Felicia, a white woman, is a former high school principal who still works in an overwhelmingly minority school. She felt my traffic court experience "pales compared to the tremendous indignities black people face on a daily basis. You had a taste and they get the whole meal. And as educators we need to figure out ways of engaging teachers in discussions about their roles in pushing each other and their students in working toward social justice in their classrooms and schools and the society in which we all live."

April is an African American woman teaching minority students in a suburban school district. When April first heard the decision she was numb. She felt defeated and nervous for her own six-foot three-inch teenage son. According to April, "I found it hard to verbalize my feelings. But I had to find a way to address the topic with my middle school students - a mixture of Latino and Caribbean, and very few African American. Most of them had not watched the evening or morning news that day. The majority had only heard about the events in Ferguson because of a current events project I did with them in September. In taking time out to discuss the grand jury's decision, I found that many Latino students had no opinion on it, until I drew a correlation with the immigration issue. We focused on the essential question, "Is violence a justifiable means for change?" We also watched and discussed a CNN.com clip about the grand jury decision, read and listened to an excerpt from J. Cole's song "Be Free," about Ferguson, and discussed a quote attributed to W.E.B. Dubois - 'a system cannot fail those it was never meant to protect'." At the beginning of the discussion I was saddened to see how disconnected my students were, yet, after our discussion I was happy I took the day to engage them and give them food for thought about how they can be the change and the voice we need for a more equal future.

Mike is a white male high school teacher in a school where almost all of the students are African American. For Mike, who organized a debate in his class on the failure to indict Wilson, "This is a tough case -- even some blacks are disinclined to sympathize with Michael Brown. However there have always been whites who fought against white supremacy. The issue is not one's skin color. I think the overall points you are making are good, but question comparing receipt of a ticket with a shooting death."

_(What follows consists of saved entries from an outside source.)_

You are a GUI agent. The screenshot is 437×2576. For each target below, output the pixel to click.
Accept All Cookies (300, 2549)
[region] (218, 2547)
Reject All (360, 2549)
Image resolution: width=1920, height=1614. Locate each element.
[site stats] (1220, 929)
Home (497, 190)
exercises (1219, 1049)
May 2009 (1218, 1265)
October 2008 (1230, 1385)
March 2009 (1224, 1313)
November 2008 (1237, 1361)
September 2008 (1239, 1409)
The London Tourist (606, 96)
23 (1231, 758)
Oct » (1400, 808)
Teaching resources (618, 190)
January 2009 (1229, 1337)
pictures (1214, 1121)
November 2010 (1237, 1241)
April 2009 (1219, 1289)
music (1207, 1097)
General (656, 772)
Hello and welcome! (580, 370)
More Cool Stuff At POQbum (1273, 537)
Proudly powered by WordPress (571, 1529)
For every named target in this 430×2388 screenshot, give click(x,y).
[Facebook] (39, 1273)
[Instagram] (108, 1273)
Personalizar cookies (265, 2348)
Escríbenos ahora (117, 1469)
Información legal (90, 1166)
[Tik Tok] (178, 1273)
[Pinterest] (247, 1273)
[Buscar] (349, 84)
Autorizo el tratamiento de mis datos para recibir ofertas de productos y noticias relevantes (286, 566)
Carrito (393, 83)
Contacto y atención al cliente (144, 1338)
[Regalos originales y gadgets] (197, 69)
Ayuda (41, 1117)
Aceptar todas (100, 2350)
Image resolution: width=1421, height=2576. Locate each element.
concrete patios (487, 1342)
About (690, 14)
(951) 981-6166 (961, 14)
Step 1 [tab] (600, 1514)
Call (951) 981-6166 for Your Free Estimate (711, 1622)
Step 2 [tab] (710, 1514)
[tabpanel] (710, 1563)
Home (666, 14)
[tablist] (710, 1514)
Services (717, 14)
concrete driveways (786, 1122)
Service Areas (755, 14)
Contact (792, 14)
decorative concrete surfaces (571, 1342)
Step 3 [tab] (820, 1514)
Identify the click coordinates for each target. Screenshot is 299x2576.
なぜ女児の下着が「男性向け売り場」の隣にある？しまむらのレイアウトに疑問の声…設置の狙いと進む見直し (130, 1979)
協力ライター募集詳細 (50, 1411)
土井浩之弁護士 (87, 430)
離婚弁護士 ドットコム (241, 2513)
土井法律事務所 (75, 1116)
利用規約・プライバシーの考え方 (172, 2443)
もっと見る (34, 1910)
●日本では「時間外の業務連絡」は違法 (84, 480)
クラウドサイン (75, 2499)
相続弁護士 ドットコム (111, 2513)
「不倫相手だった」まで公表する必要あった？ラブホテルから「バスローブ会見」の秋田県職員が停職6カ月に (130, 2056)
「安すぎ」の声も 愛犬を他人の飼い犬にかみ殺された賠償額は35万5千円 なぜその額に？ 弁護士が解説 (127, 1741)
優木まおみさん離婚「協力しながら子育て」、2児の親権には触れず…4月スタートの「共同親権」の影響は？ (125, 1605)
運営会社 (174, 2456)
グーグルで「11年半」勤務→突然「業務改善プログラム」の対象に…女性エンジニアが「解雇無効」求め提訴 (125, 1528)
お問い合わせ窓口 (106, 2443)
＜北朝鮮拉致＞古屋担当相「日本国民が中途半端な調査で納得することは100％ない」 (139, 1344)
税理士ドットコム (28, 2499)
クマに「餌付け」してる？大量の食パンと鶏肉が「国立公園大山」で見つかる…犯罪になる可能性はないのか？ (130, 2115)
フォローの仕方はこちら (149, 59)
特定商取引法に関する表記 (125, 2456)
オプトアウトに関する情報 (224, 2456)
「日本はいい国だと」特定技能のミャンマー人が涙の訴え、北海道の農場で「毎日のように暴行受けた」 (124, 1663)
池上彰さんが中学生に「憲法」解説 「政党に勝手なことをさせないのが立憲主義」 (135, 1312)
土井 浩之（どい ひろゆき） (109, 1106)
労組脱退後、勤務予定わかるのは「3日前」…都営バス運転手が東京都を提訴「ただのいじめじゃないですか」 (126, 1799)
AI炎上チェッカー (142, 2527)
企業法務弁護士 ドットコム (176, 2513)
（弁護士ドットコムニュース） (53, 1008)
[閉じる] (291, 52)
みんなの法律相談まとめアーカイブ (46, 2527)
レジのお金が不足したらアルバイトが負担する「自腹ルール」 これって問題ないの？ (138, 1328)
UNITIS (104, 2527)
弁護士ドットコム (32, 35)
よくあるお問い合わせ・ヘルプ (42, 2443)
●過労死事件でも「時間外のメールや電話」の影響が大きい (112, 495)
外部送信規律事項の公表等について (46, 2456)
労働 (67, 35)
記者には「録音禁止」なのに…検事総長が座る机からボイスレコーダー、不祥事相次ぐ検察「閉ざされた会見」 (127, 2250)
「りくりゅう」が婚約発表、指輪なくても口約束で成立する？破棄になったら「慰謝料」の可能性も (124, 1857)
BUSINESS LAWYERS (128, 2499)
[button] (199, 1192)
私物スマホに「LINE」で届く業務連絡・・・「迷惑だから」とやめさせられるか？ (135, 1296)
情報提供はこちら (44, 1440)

Justin is a black male of Caribbean ancestry who is an administrator in a suburban minority school. He wrote back "Your experience with an unrighteous traffic ticket, unfortunate as it is, should not be used as a comparison to the police brutality and generally hostile environment I and others must confront on a daily basis outside my home in this country. Geographically speaking, your ticket is Brooklyn, my experience every day is America. The collective experience of dark skinned men is the universe, full of encounters that can take our freedom or our lives."

Jonathan, an African American male, is a Hofstra colleague. He would like to see more college courses and classes in Schools of Education on "teaching and leading for social justice." He believes it should be at the core of the curriculum, not an elective, and "taught by someone who knows how to teach about 'race' and racism." Jonathan rejects the idea of "colorblindness" and thinks its proponents "perpetuate the status quo of inequality and disproportionality."